Supplied text =>

Warning – trigger topics.
As a rideshare driver, I meet and chat with a lot of people. Some of those interactions are light hearted, some are deep and meaningful.
One drive from today will stick in my mind for a long time. I picked up a lovely, elderly English lady, and during our 20 minute drive, I was reminded of why I need to write that book.
As a society our awareness and knowledge of palliative care, terminal care, death and grief is, well, low. If there was an exam, very few would pass.
Palliative care focuses on improving the quality of life for individuals with serious illnesses, providing relief from symptoms and stress, and should wrap around not just the patient but their family, as well.
Terminal care, on the other hand, is specifically geared towards those in the final stages of a terminal illness, often involving end-of-life decisions and support. In the case of degenerative or chronic disorders, terminal care can be considered a subset of palliative care, tailored to the unique needs of individuals nearing the end of life.
Yet, terminal care also comes into play for critical events, such as a car accident, where a victim’s injuries are multiple and life threatening so as to be inoperable or untreatable.
Palliative care determines quality of life. Did you know that that broadly speaking, death is not necessarily the last breath, but starts well before, in social death, psychological death, biological death then physiological death? Palliative care is about alleviating and ameliorating social and psychological death.
Terminal care determines quality of death. It is the care of the final hours or days.
Death is the cessation of life, the end of “we”, and the start of “me”.
Grief is before and after death, and will become part of your life, a garment you put on, but will never take of, no matter how expensive the dress or elegant the suit. Grief is the mirror twin of love; without love, there is no grief. Grief may be a measure of the depth of your love.
Someone was looking after that elderly lady, soon to be widow, to put her in my car, and my care for 20 minutes today.

Dataset extract =>
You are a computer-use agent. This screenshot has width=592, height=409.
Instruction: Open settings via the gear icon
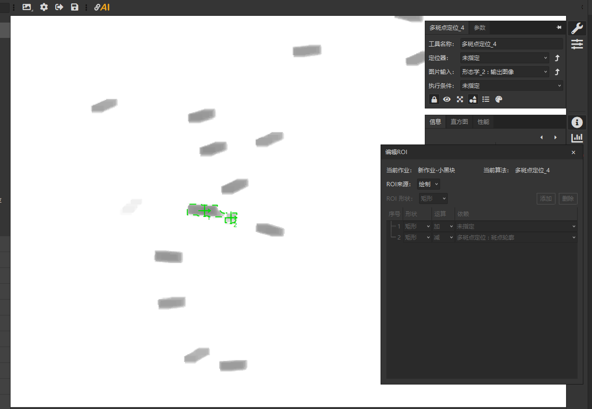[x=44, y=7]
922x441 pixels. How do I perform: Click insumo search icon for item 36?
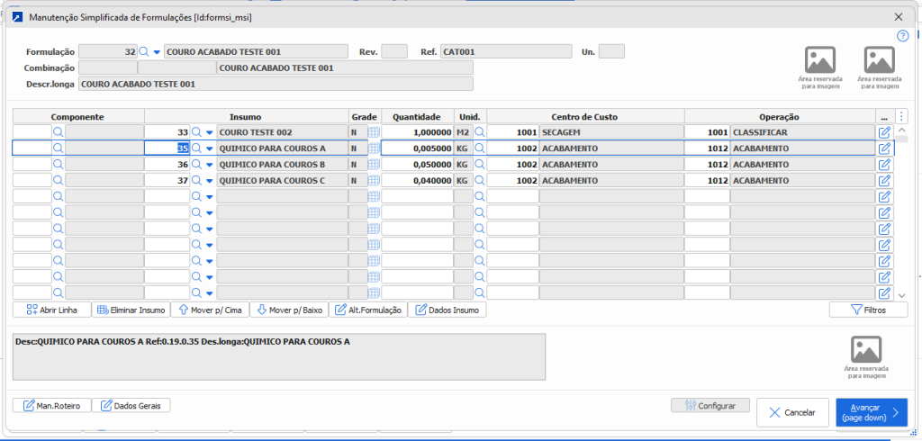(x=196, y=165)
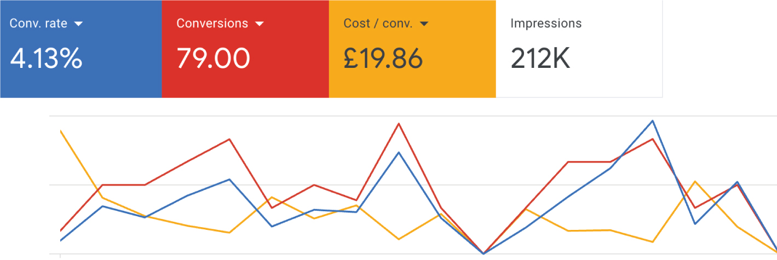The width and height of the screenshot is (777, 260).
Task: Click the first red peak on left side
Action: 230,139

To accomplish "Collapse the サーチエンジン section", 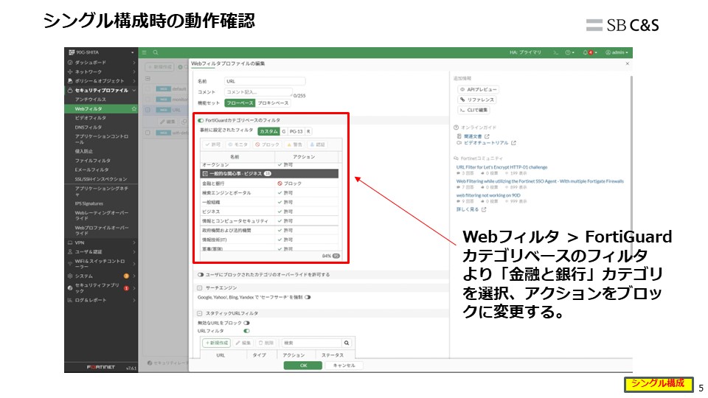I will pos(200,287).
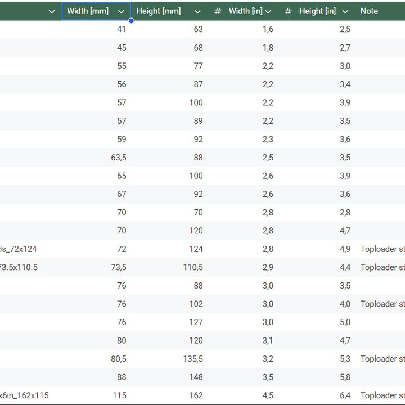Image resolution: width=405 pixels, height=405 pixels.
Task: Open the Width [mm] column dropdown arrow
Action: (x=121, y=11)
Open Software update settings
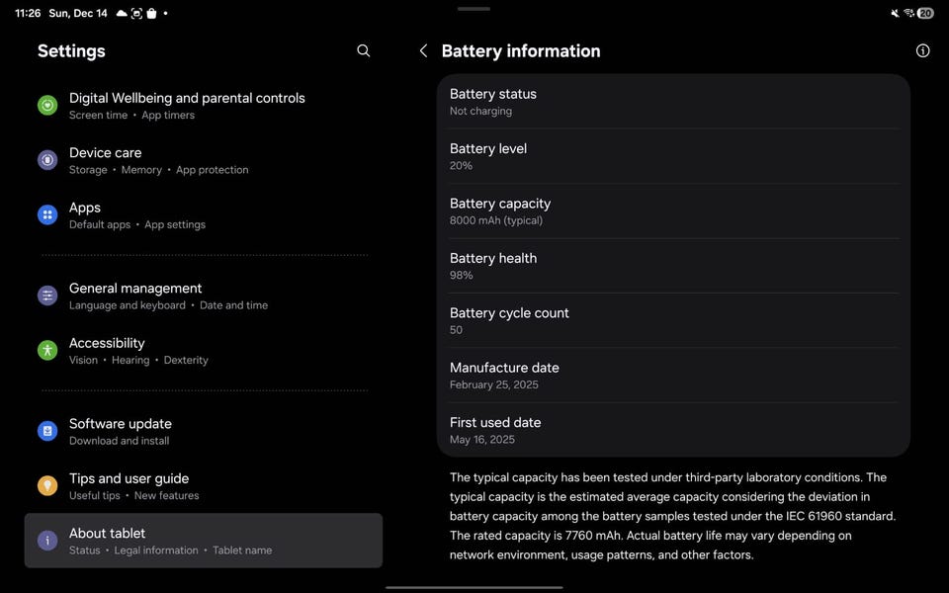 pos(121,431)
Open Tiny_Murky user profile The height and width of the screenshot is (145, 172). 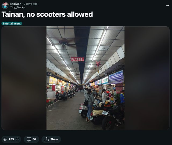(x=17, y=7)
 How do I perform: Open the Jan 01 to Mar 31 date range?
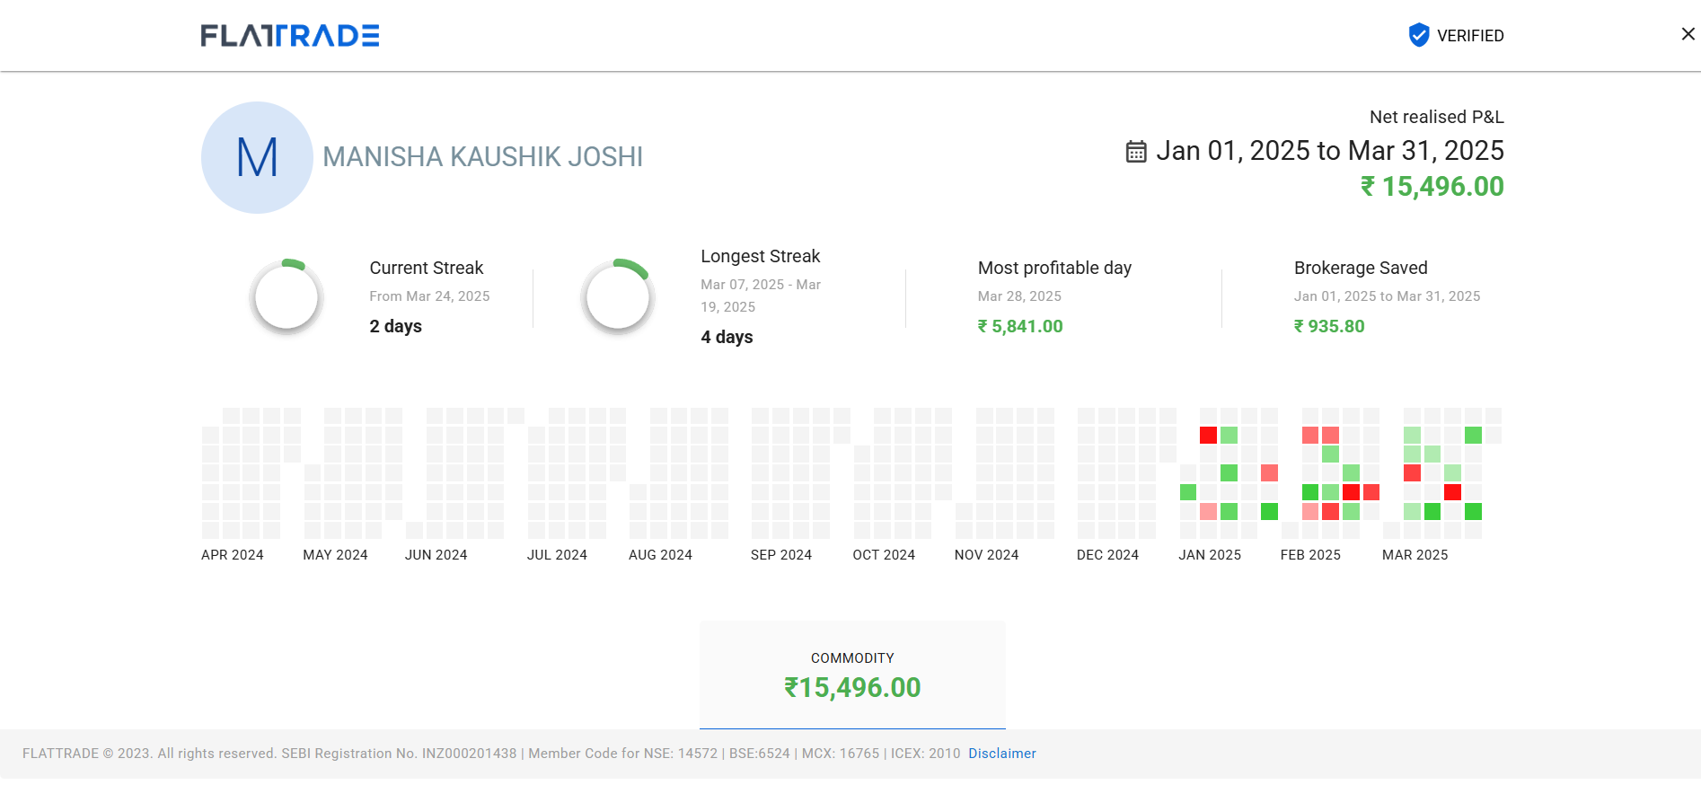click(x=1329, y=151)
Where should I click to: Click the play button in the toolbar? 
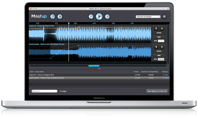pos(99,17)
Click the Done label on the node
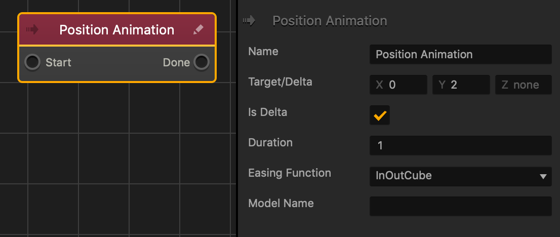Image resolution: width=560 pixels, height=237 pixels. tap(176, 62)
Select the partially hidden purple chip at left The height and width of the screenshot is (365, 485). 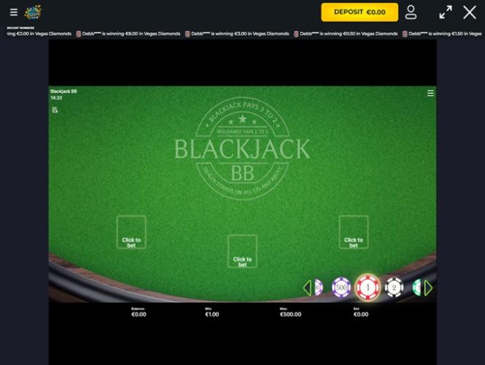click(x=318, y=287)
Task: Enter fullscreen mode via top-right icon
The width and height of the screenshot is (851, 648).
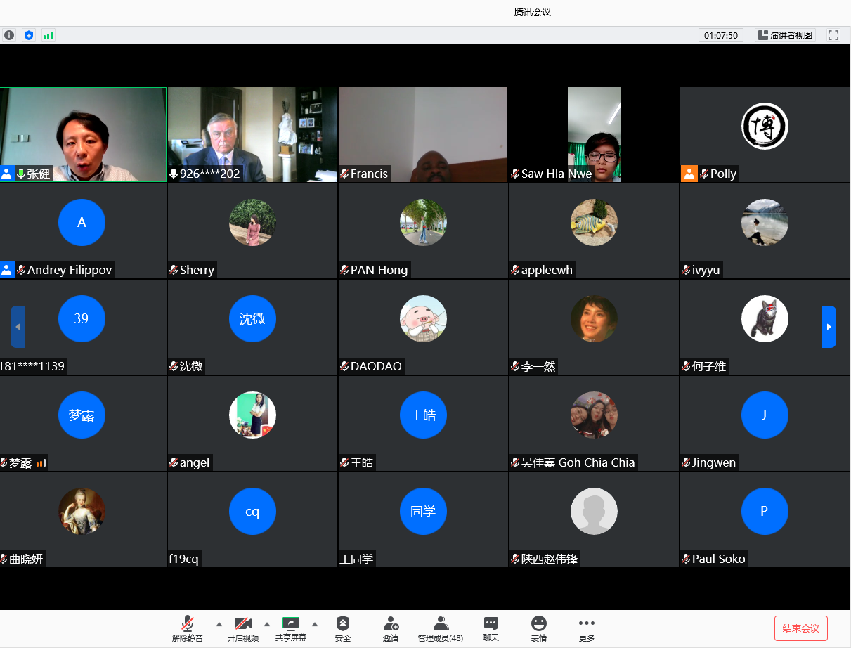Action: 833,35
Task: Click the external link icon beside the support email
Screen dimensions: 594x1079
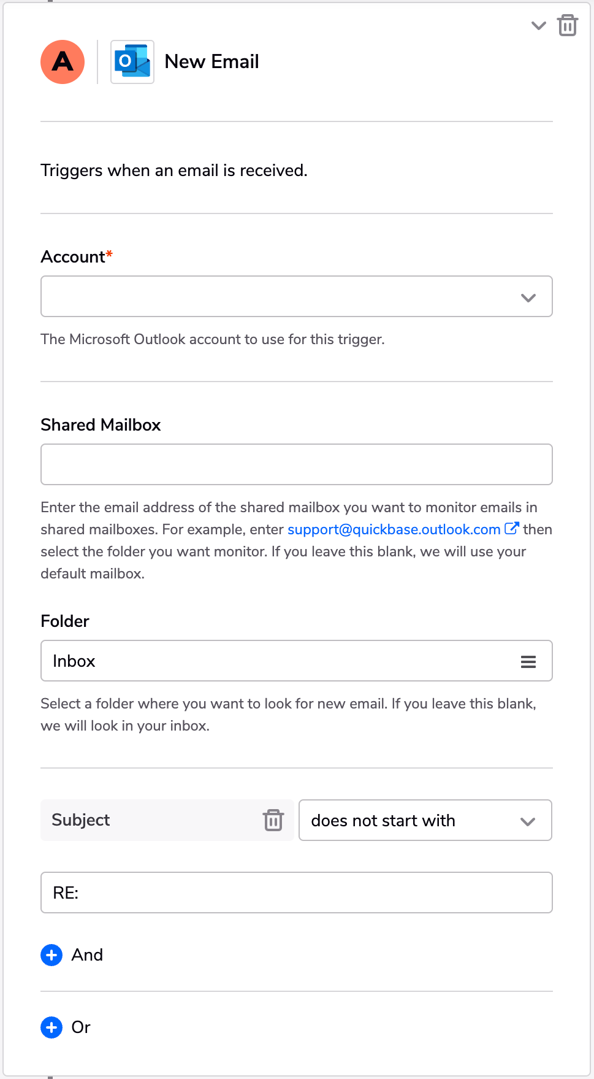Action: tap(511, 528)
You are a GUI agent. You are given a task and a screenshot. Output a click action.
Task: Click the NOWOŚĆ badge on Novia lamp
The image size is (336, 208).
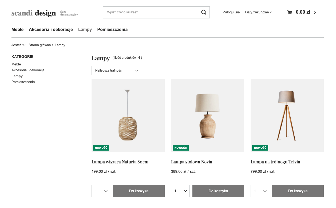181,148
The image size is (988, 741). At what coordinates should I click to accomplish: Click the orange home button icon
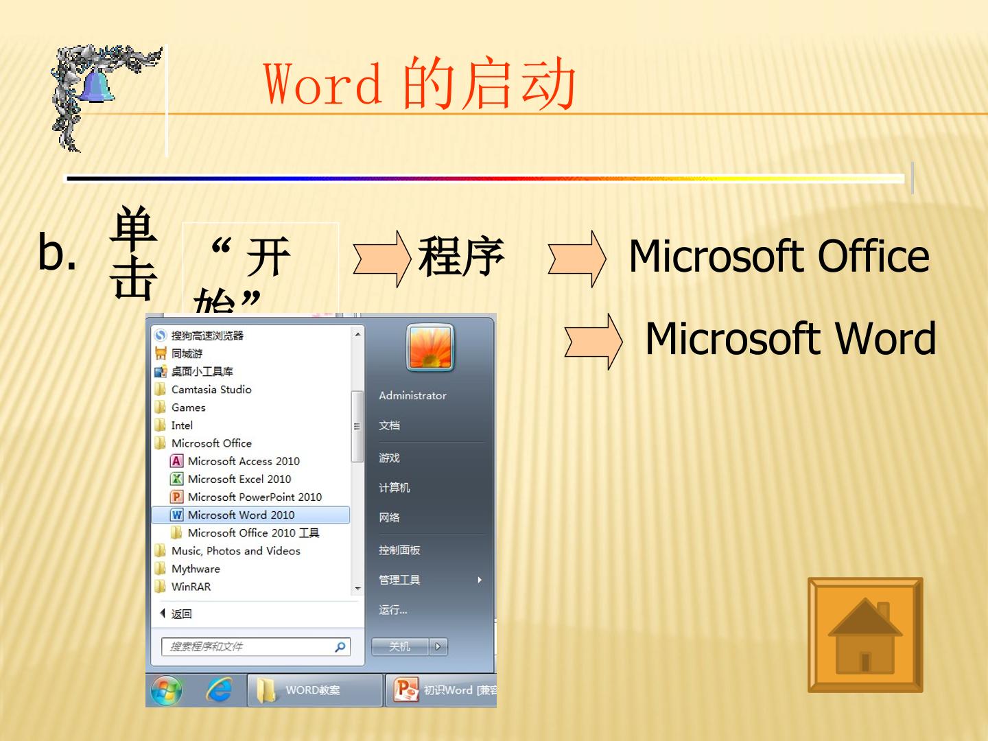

Task objective =>
Can you rewrite the paragraph of the palliative care essay that begins "Terminal care, on the other hand" as a short bulleted list that keeps its main facts?

Response to this task =>
- Terminal care is aimed specifically at people in the final stages of a terminal illness.
- It often involves end-of-life decisions and support.
- With degenerative or chronic disorders, it can be considered a subset of palliative care, tailored to the needs of people nearing the end of life.